Un solo linguaggio di design, quattro taglie

X-Shinobi non è una barca sola ma una famiglia di quattro, disegnata a 60, 70, 80 e 190 metri perché lo stesso pensiero scali da un cruiser privato a una piattaforma boutique. Il modello da 80 metri sta al centro dello studio, con 2.300 GT, una velocità massima di 17 nodi, una crociera di 15,8 nodi e un'autonomia di 5.700 miglia nautiche.

La potenza arriva da un sistema diesel elettrico con propulsione azimutale, e il garage del ponte inferiore è dimensionato per un tender da 10 a 12 metri, un tender da 6 metri e due moto d'acqua. È un concept e non un contratto firmato, uno studio progettuale pensato per mostrare a un acquirente che aspetto ha un piano guidato dal charter a ciascuna taglia, prima che un cantiere e un armatore si impegnino.

Port Hercule si riempie di scafi bianchi sotto le torri di Monte Carlo.
Port Hercule si riempie di scafi bianchi sotto le torri di Monte Carlo.Photo: Mike McBey / Wikimedia Commons (CC BY 2.0)
Un portello del garage tender sta aperto nella fiancata di un grande motoryacht.
Un portello del garage tender sta aperto nella fiancata di un grande motoryacht.Photo: 102Legobrick / Wikimedia Commons (CC BY-SA 4.0)

Il brief si legge prima di tutto come charter

Il motivo per cui le cabine si sono spostate è commerciale. Pastrovich ha costruito X-Shinobi attorno a una lettura di dove sta andando il mercato del charter, sostenendo che sono gli ospiti, e non un singolo armatore, a fissare sempre più lo standard che un grande yacht deve raggiungere. Mettere ogni cabina ospiti sul luminoso ponte principale, con la stessa luce e gli stessi balconi, è l'espressione fisica di quell'idea.

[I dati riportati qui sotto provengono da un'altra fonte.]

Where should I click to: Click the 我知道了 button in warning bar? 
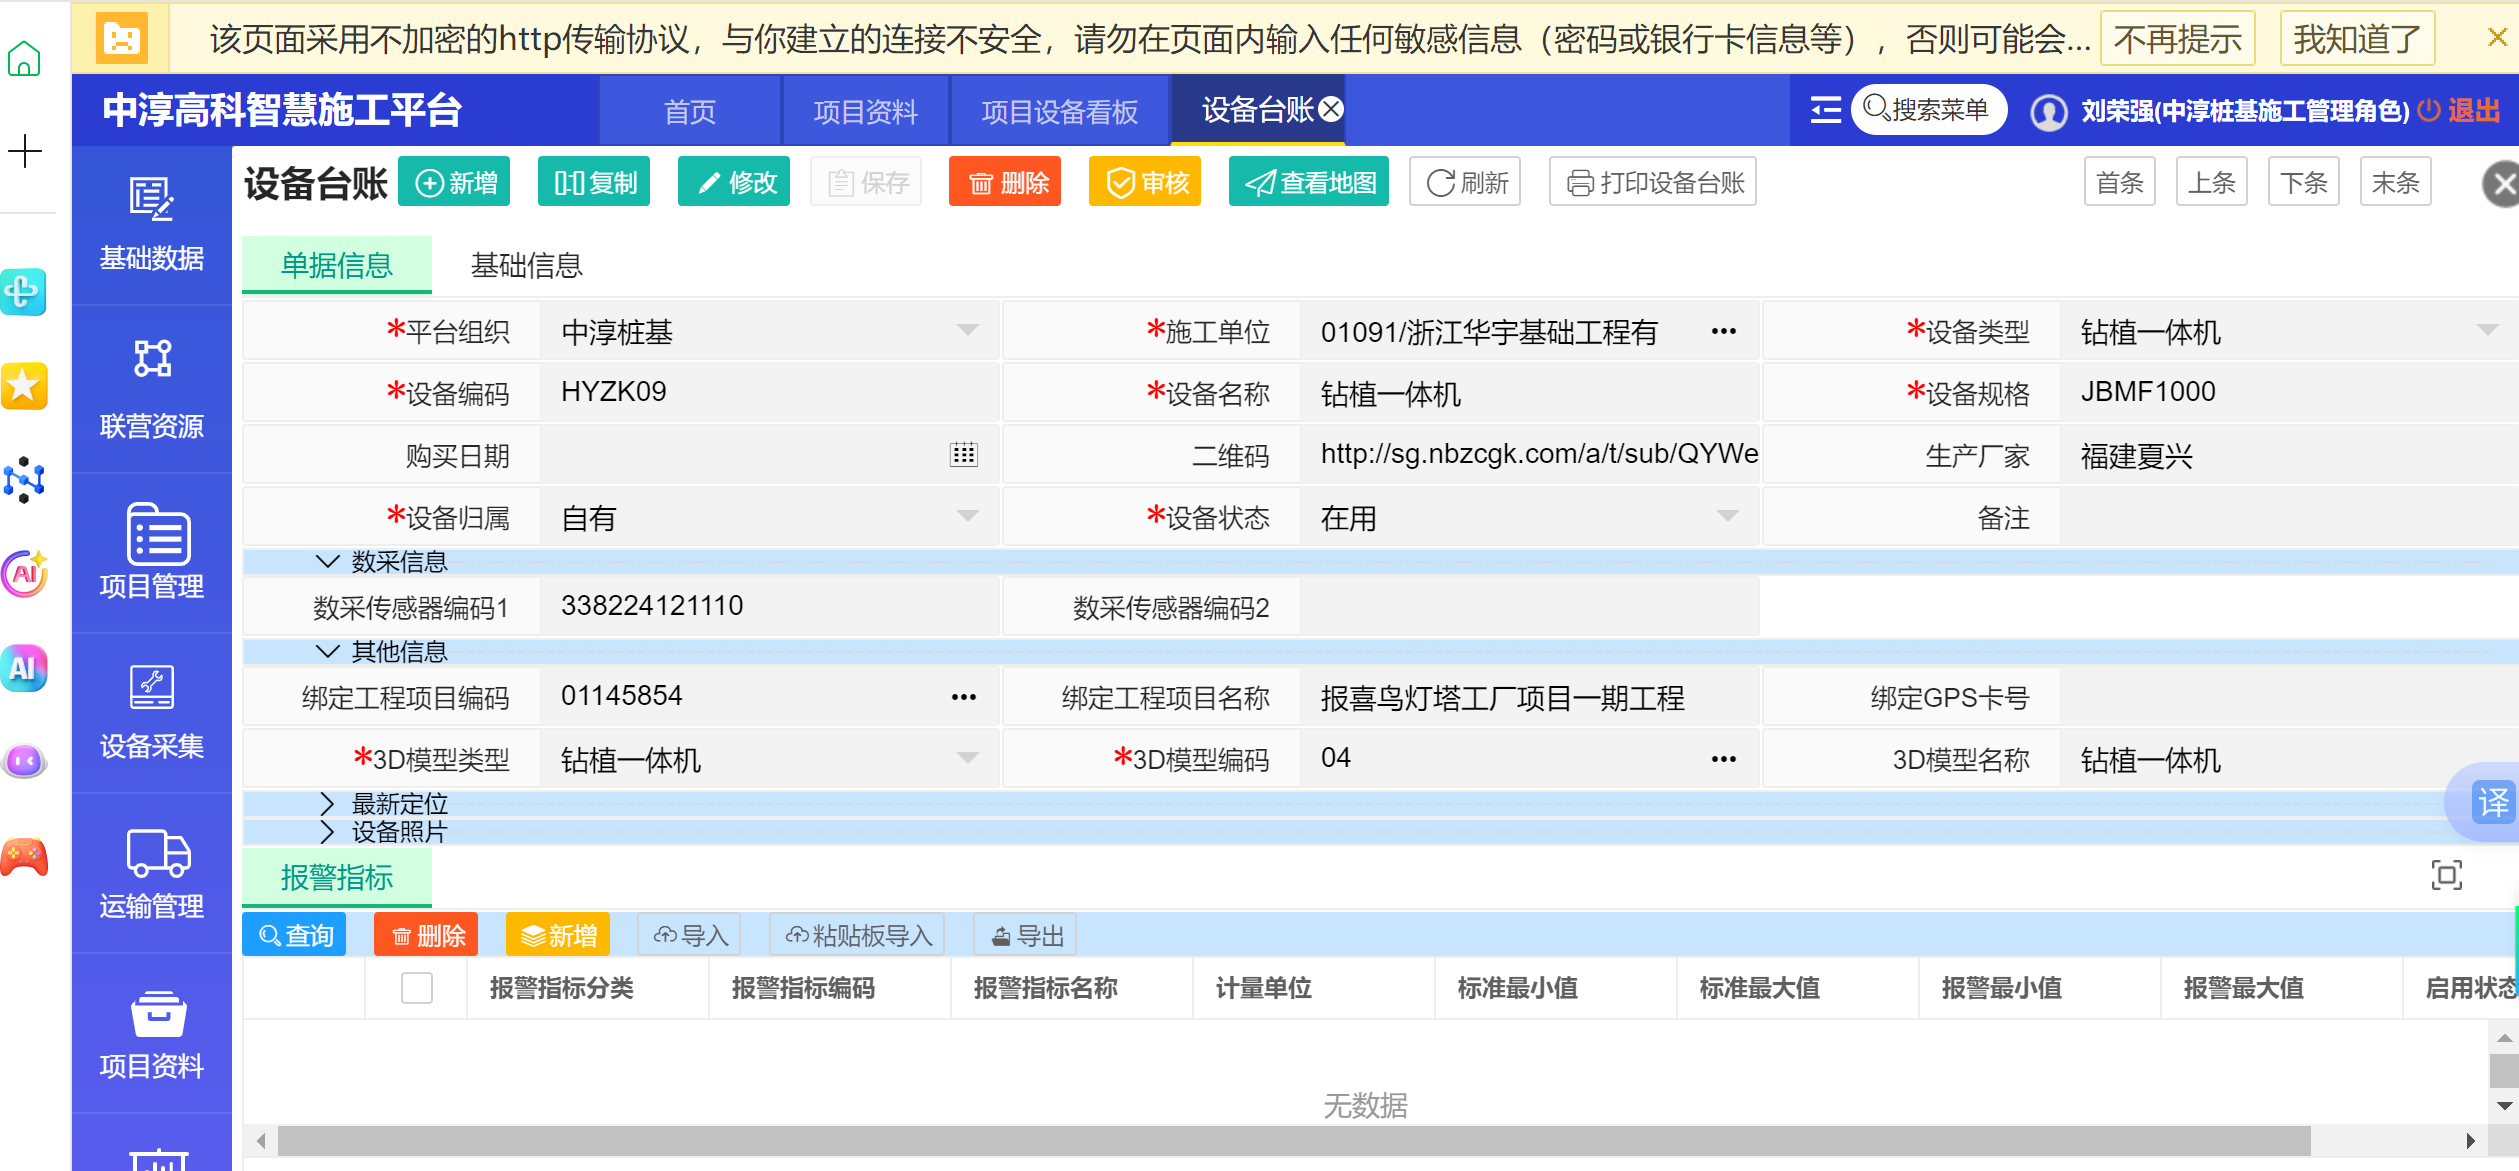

Per un acquirente lo scambio è esplicito. L'armatore rinuncia alla tradizionale gerarchia armatoriale in cima alla pila in cambio di una barca costruita per riempire settimane e tenere il proprio valore sul mercato del charter. "Il punto non è semplicemente progettare un bello yacht", ha detto Pastrovich, "ma creare una piattaforma capace di unire eleganza, credibilità nautica, qualità della vita a bordo e una vera attitudine al charter". X-Shinobi mette quell'argomento sulla carta. Se poi un armatore ne firmi uno è la domanda successiva.

Da fonti primarie: BOAT International, Superyachts.com, Pastrovich Studio.